What needs to be done:
Print out every entry that follows, exactly as written.

Data for processing:

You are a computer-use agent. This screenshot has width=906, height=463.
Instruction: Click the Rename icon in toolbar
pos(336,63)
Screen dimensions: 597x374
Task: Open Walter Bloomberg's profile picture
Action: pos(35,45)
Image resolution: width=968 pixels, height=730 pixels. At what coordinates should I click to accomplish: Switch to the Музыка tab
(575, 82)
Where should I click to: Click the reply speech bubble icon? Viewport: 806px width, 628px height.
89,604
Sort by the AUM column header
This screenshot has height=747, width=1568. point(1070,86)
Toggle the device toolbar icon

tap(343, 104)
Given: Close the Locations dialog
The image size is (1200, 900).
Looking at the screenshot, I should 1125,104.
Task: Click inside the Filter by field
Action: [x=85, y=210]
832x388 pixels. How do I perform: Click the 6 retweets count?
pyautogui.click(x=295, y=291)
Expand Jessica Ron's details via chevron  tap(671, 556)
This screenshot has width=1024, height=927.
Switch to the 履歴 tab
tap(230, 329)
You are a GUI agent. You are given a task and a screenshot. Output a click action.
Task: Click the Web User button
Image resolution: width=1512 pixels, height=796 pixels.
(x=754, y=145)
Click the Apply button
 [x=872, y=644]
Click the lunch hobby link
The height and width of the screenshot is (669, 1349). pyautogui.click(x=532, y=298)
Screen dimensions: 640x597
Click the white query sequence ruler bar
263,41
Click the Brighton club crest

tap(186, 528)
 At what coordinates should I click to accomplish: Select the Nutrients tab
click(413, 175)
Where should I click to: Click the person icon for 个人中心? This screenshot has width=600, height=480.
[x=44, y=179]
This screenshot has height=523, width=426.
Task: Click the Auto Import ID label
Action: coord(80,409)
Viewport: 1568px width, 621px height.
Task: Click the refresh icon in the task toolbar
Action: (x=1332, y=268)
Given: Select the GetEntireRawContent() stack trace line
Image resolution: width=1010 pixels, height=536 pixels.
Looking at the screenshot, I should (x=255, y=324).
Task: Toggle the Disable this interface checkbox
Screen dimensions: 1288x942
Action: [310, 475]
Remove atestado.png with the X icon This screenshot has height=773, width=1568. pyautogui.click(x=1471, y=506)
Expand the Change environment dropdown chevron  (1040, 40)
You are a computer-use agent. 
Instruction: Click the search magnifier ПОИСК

Answer to this problem:
You are a computer-use agent. This screenshot has width=906, height=463.
Instruction: Click the Rename icon in toolbar
pos(336,63)
Screen dimensions: 597x374
Task: Open Walter Bloomberg's profile picture
Action: pos(35,45)
Image resolution: width=968 pixels, height=730 pixels. At what coordinates should I click to accomplish: Switch to the Музыка tab
(575, 82)
Where should I click to: Click the reply speech bubble icon? Viewport: 806px width, 628px height.
89,604
Sort by the AUM column header
This screenshot has height=747, width=1568. point(1070,86)
Toggle the device toolbar icon

tap(343, 104)
Given: Close the Locations dialog
The image size is (1200, 900).
Looking at the screenshot, I should 1125,104.
Task: Click inside the Filter by field
Action: [x=85, y=210]
832x388 pixels. How do I perform: Click the 6 retweets count?
pyautogui.click(x=295, y=291)
Expand Jessica Ron's details via chevron  tap(671, 556)
This screenshot has width=1024, height=927.
Switch to the 履歴 tab
tap(230, 329)
You are a GUI agent. You are given a task and a screenshot. Output a click action.
Task: Click the Web User button
Image resolution: width=1512 pixels, height=796 pixels.
(x=754, y=145)
Click the Apply button
 [x=872, y=644]
Click the lunch hobby link
The height and width of the screenshot is (669, 1349). pyautogui.click(x=532, y=298)
Screen dimensions: 640x597
Click the white query sequence ruler bar
263,41
Click the Brighton club crest

tap(186, 528)
 At what coordinates should I click to accomplish: Select the Nutrients tab
click(413, 175)
Where should I click to: Click the person icon for 个人中心? This screenshot has width=600, height=480.
[x=44, y=179]
This screenshot has height=523, width=426.
Task: Click the Auto Import ID label
Action: coord(80,409)
Viewport: 1568px width, 621px height.
Task: Click the refresh icon in the task toolbar
Action: (x=1332, y=268)
Given: Select the GetEntireRawContent() stack trace line
Image resolution: width=1010 pixels, height=536 pixels.
Looking at the screenshot, I should (x=255, y=324).
Task: Toggle the Disable this interface checkbox
Screen dimensions: 1288x942
Action: [310, 475]
Remove atestado.png with the X icon This screenshot has height=773, width=1568. pyautogui.click(x=1471, y=506)
Expand the Change environment dropdown chevron  (1040, 40)
You are a computer-use agent. 
Instruction: Click the search magnifier ПОИСК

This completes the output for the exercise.